Lanre Da Silva Ajayi gave the audience butterflies, quite literally, with richly hued, intricately cut silk dresses that shimmied and fluttered with each model’s movements, conjuring up images of butterfly wings. She also showed 40s-inspired lace outfits in white and baby pink or deep purple and turquoise, and sexy suiting in glittering tweeds. “It’s very First Lady-like, I love it,” said model-turned shoe designer Armando Cabral, who was sitting next to me. When Lanre came out to take her bow, however, she gave us all a shock as she tumbled off the stage. But Lola Ogunnaike helped her up, dusted her off and she was soon back on the catwalk in one piece.
Pierre-Antoine Vettorello paired loose military vests, shorts and cigarette pants in combinations of grey silks, a wax print from Côte d'Ivoire, golden snakeskin and rouge perforated suede. But what made the collection growl were the aggressive, organic millinery and silver tooth and jaw appendages that snapped back from necklaces and shoulders. His movie-watching habits (Jaws, Little Shop Of Horrors) were apparent.
Jewel by Lisa’s Vintage Love collection began with projections of JD Okhai Ojeikere’s photographs of stylish, traditionally dressed men and women in 1960s Nigeria. She transformed these references into demure blouses, flirty-hemmed mini skirts, slim-fit trousers, short-sleeved jackets, and dresses based on the agbada. Her signature embellished ankara clashed nicely with two new watercolour prints (one splotchy, one of a dancing lady) and block-colour chiffon and guipure lace. Most must-have though were the cute-as-candy beaded clutches, and a Mad Men meets Dior’s New Look dress that sent the Twitterati wild.

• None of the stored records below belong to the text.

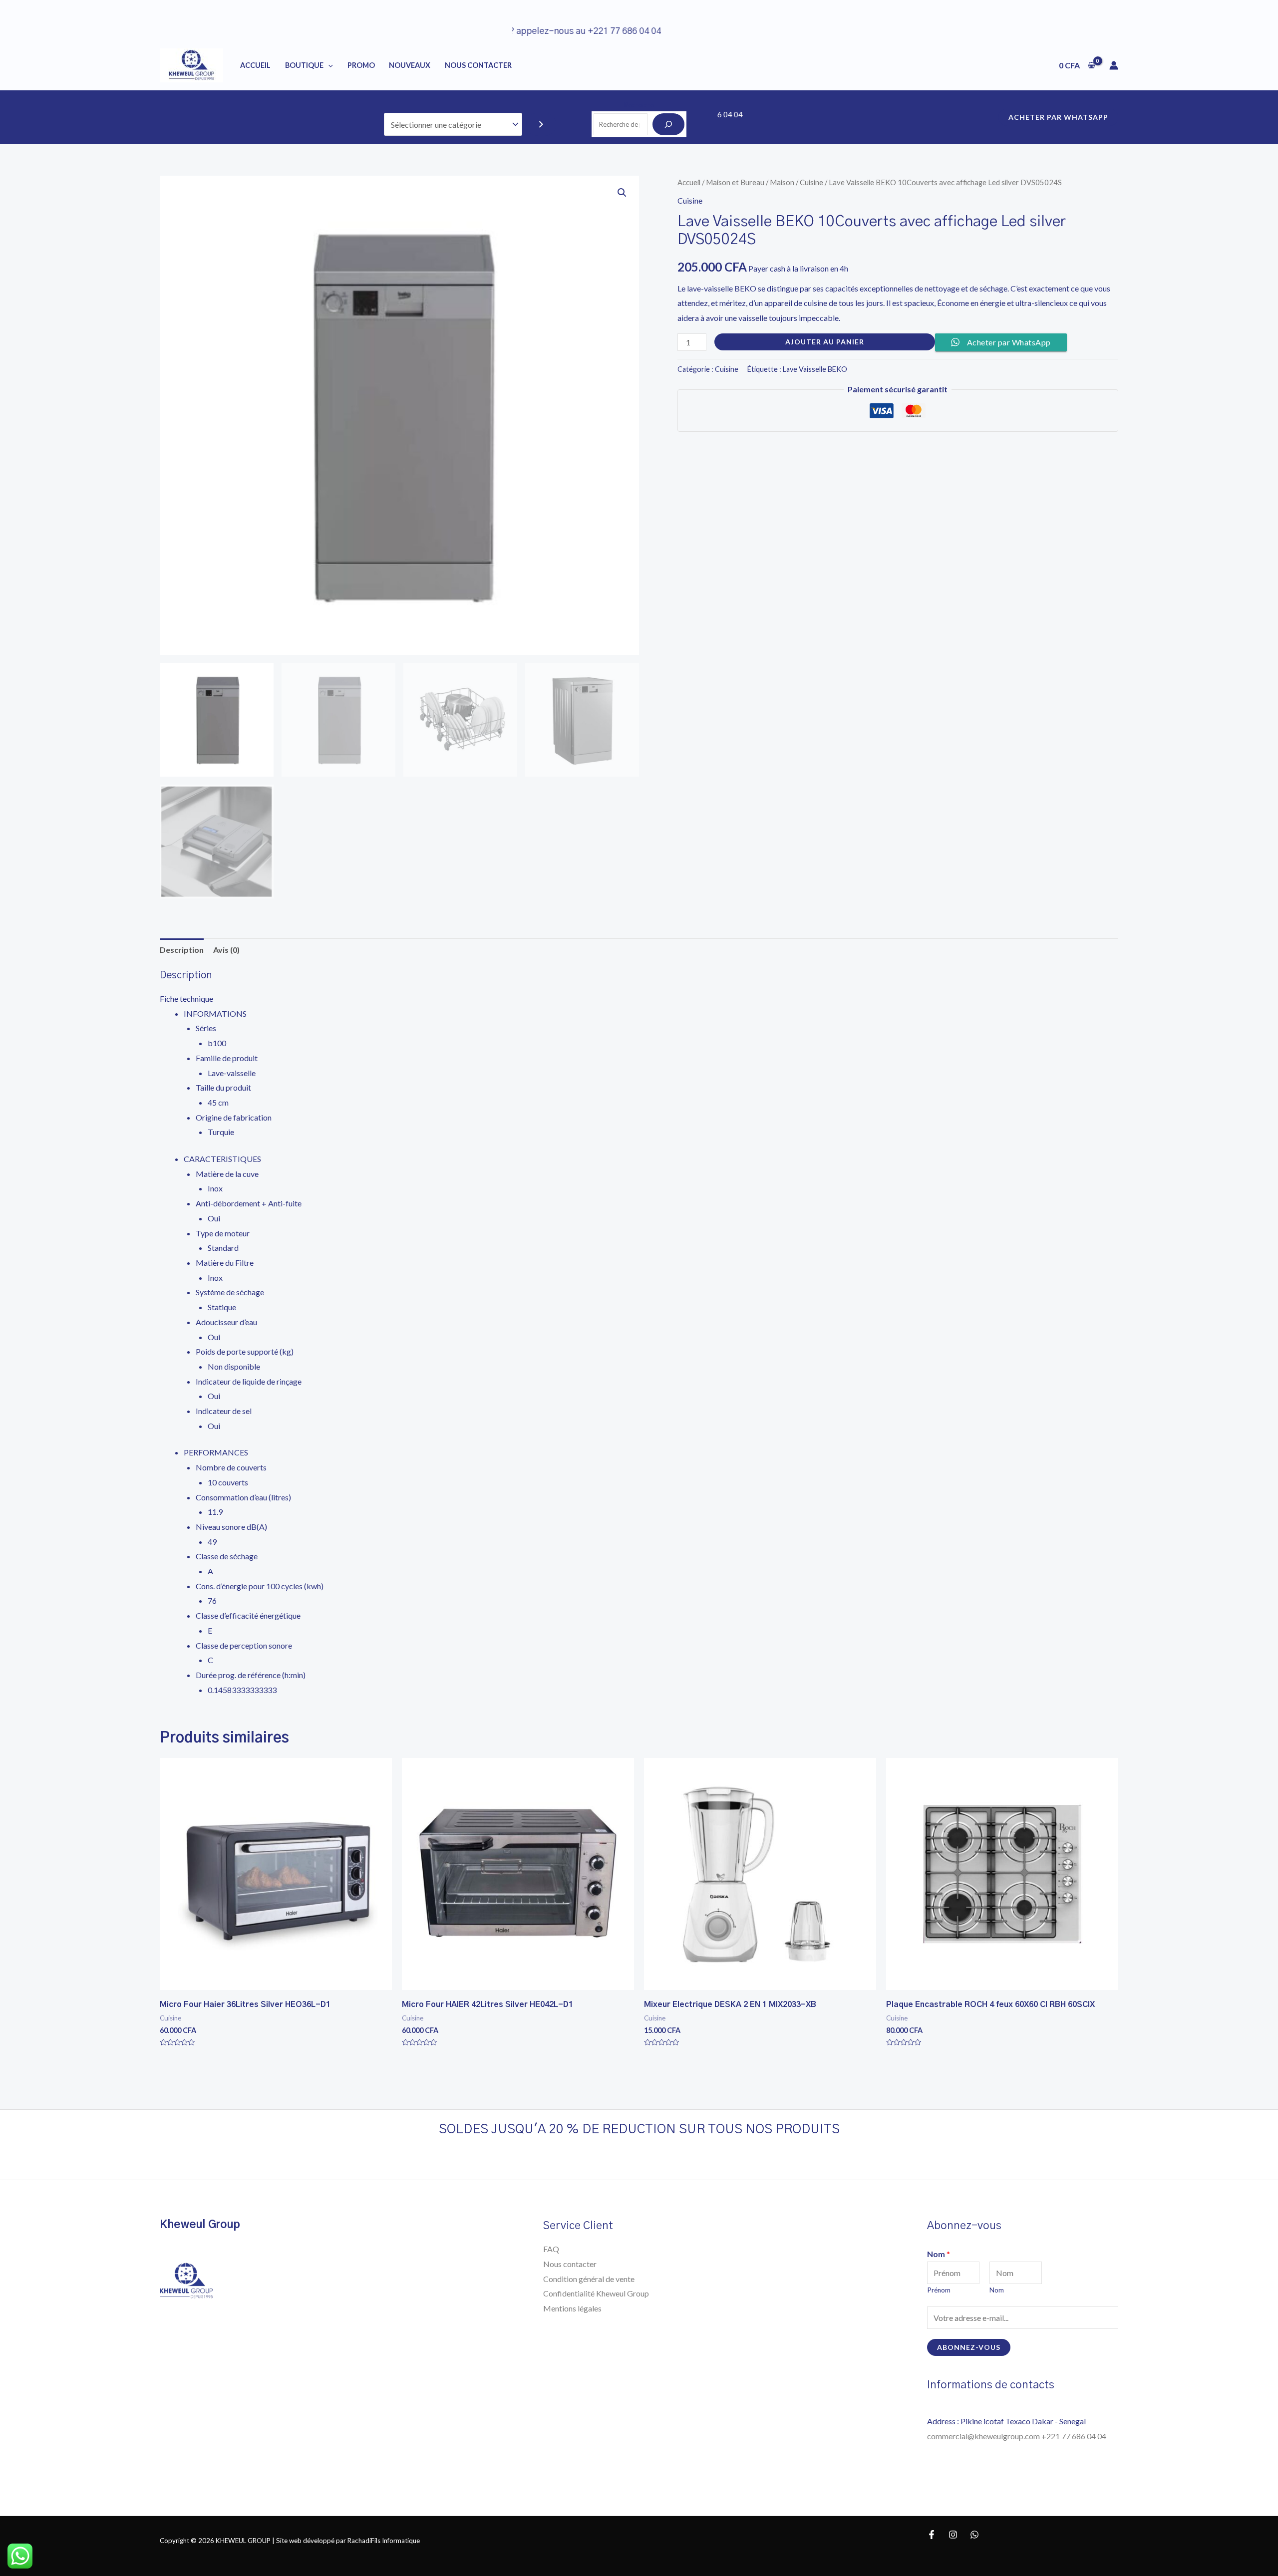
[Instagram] (953, 2534)
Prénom (939, 2290)
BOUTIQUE (304, 65)
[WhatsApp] (974, 2534)
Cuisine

Finally, KLûK CGDT introduced an air of 1930s elegance with soft, frothy, flowing looks fit for a steamship cruise. The South African duo’s sheer, sexy gala gowns, overflowing with embroidery, trains, netting and feathers and accessorised by Masai-inspired jewellery and long gloves, made the models look like they should either be sat at the captain’s table or waltzing down the aisle. A high-octane offering with a bit of cheekiness thrown in too.
Fashion show over, it was the job of platinum-record selling performer Leona Lewis to bring the show home. She was accompanied by two backing singers and a guitarist as she sang her new Ibiza anthem, Collide,;old favourite Better In Time,;and an acoustic cover of Bruno Mars’s Grenade. But it was her last track, and biggest hit, Bleeding Heart that really soared. “Go on Leona!” a man screamed two rows behind me, followed by “Don’t go!” as she made her exit, bringing this glorious spectacle to a close.
Guests then decamped to the after party at the grand Essex House, where champagne flowed, canapés circled, R. Kelly performed and party people schmoozed hard into the wee small hours.